Al de llegar al “Segundo Portillo” comenzamos a vislumbrar el desafío que nos habíamos trazado, el camino nos invitaba descubrir nuestras capacidades: fortaleza, experiencia, convicción y camaradería, no éramos sólo “yo” éramos “nosotros”, si uno se detenía, nos deteníamos todos, si la carga era demasiado para uno, los demás le ayudaban a sobrellevarla.

El camino al “Tercer Portillo” implicaba un paso denominado “Las jaboneras” por lo resbaloso y lo empinado de su pendiente, el aire helado nos cortaba la cara y el olor a azufre se hacía presente, el cambio de temperatura y la altitud comenzaban a cobrar su precio, en esta parte (tal vez la más rocosa de todas) era preciso usar las manos para escalar, el peso de nuestras mochilas hacía más agotador el camino, también era fácil perderse si uno no ponía atención en el camino.

Cuando uno piensa que ya no puede más aparece a lo lejos en forma de iglú con el resplandor del color aluminio el llamado “Refugio de Los Cien, A.C.” localizado a 4,780 m. es algo difícil describir las emociones que lo invaden a uno: alegría, satisfacción, seguridad y sobre todo agradecimiento. Hora de llegada 16:30 hrs.

El refugio se asemeja a una barraca (al entrar sólo se ven tres niveles de tablas a los costados donde pueden acurrucarse alrededor de unas 20-30 personas y una pequeña mesa denominada “cocina”) pero en ella pese a las incomodidades y los olores que se perciben se respira una atmósfera de camaradería como pocas veces lo he visto.

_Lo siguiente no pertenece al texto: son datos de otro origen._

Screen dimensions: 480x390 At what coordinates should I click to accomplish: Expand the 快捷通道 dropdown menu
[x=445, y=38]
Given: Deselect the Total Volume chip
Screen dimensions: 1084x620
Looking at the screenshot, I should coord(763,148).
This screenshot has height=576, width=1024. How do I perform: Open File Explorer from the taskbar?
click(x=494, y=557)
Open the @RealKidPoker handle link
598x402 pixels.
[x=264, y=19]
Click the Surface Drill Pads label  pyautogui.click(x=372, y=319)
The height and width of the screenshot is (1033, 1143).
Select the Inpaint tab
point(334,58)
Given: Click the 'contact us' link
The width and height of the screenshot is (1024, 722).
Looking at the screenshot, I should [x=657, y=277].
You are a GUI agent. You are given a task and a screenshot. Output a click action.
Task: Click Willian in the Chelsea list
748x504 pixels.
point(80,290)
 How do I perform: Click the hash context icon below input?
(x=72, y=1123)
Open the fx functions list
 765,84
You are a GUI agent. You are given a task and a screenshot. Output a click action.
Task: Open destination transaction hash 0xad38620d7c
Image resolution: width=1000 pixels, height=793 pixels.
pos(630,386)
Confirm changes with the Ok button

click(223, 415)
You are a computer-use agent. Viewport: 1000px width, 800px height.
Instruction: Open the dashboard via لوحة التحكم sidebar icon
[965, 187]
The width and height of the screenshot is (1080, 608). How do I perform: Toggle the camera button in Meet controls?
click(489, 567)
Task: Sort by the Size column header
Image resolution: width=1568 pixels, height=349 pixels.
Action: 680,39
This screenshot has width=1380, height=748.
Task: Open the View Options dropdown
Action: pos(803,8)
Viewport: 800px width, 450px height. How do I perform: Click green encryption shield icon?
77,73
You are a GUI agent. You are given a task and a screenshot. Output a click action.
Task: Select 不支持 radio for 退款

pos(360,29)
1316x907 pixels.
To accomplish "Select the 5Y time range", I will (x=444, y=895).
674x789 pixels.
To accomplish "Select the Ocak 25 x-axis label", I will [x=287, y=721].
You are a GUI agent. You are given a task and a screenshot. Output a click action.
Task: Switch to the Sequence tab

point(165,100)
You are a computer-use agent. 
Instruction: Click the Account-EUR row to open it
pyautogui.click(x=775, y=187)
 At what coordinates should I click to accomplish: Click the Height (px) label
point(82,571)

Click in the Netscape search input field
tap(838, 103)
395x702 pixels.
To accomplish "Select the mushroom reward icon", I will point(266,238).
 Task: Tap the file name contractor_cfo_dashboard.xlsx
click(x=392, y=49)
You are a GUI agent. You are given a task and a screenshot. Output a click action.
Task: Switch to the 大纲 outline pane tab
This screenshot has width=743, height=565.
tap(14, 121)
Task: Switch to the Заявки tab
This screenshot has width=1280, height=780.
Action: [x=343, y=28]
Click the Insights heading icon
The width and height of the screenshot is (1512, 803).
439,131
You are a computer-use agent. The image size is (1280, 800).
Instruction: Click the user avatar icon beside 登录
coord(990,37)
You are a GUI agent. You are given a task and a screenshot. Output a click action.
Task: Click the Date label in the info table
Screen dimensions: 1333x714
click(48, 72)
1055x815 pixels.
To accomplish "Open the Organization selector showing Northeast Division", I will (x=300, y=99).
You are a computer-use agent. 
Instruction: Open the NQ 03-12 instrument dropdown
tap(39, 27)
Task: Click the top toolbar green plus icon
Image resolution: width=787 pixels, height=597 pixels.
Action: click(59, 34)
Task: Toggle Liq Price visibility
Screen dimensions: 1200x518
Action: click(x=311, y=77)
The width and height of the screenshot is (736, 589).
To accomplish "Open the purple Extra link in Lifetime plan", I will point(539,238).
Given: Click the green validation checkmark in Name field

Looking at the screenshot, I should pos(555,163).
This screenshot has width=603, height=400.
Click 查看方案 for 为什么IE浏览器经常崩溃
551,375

Los valientes que decidieron pasar la noche en su casa de campaña se dieron rápidamente a la tarea de apartar su lugar y armar su casa. Quienes decidimos no pasar frío apartamos nuestra “litera” dentro del refugio. Nuestro guía o “Sherpa” León, nos dio los últimos detalles del tramo por recorrer “subir hacia las rodillas”, es una actividad que se debe comenzar en la madrugada debido a lo empinado de la pendiente y los riesgos que este tramo implican, el guía determinó que sólo 2 personas podrían ir con él. Poco después de las 5 a.m. acompañados sólo por la luz que les proveía su lámpara comenzaron el ascenso, su objetivo: ver el amanecer desde lo alto de las rodillas a 5,050 m.

Sin darse cuenta del esfuerzo que realizaron “hicieron cumbre” Jorge, Ignacio y León, la sensación: indescriptible, las vistas: maravillosas, después de tomarse unas fotos decidieron emprender el regreso por la ruta “Totonacas”, la cual, es una pendiente que conduce a un desfiladero y es necesario contar con una fortaleza mental para no congelarse de miedo, ya que desde arriba puede apreciarse lo pequeños que somos.

Esperamos a nuestros “expedicionarios” para desayunar (un té) y tras un breve descanso por quienes subieron a las rodillas y después de empacar nuestras pertenencias emprendimos el regreso a la Joya no sin antes tomarnos “las fotos del recuerdo” teniendo como fondo el Popocatepetl.

Esta vez, armados con la experiencia de conocer el camino y con la conciencia de que nuestras acciones podrían afectar a los demás (el riesgo siempre está latente) y sobre todo con la ilusión de probar las famosas quesadillas de la Joya, comenzamos el regreso a las 10:30 a.m.

Así, volvimos sobre nuestros pasos ahora con una visión diferente sorprendidos por lo que habíamos logrado y sobretodo concientes de que jamás lo hubiésemos logrado nosotros solos; se necesitó conjugar nuestras distintas personalidades y capacidades para regresar a salvo de esta increíble aventura.

Una experiencia similar la vivimos día a día en Stihl, donde de manera coordinada complementamos nuestros conocimientos y personalidades, enriqueciendo así nuestro trabajo, comunicándonos abiertamente, confiando en el buen proceder de cada uno, todos con el firme compromiso de salir adelante y sobre todo con el gran orgullo de formar parte de Stihl.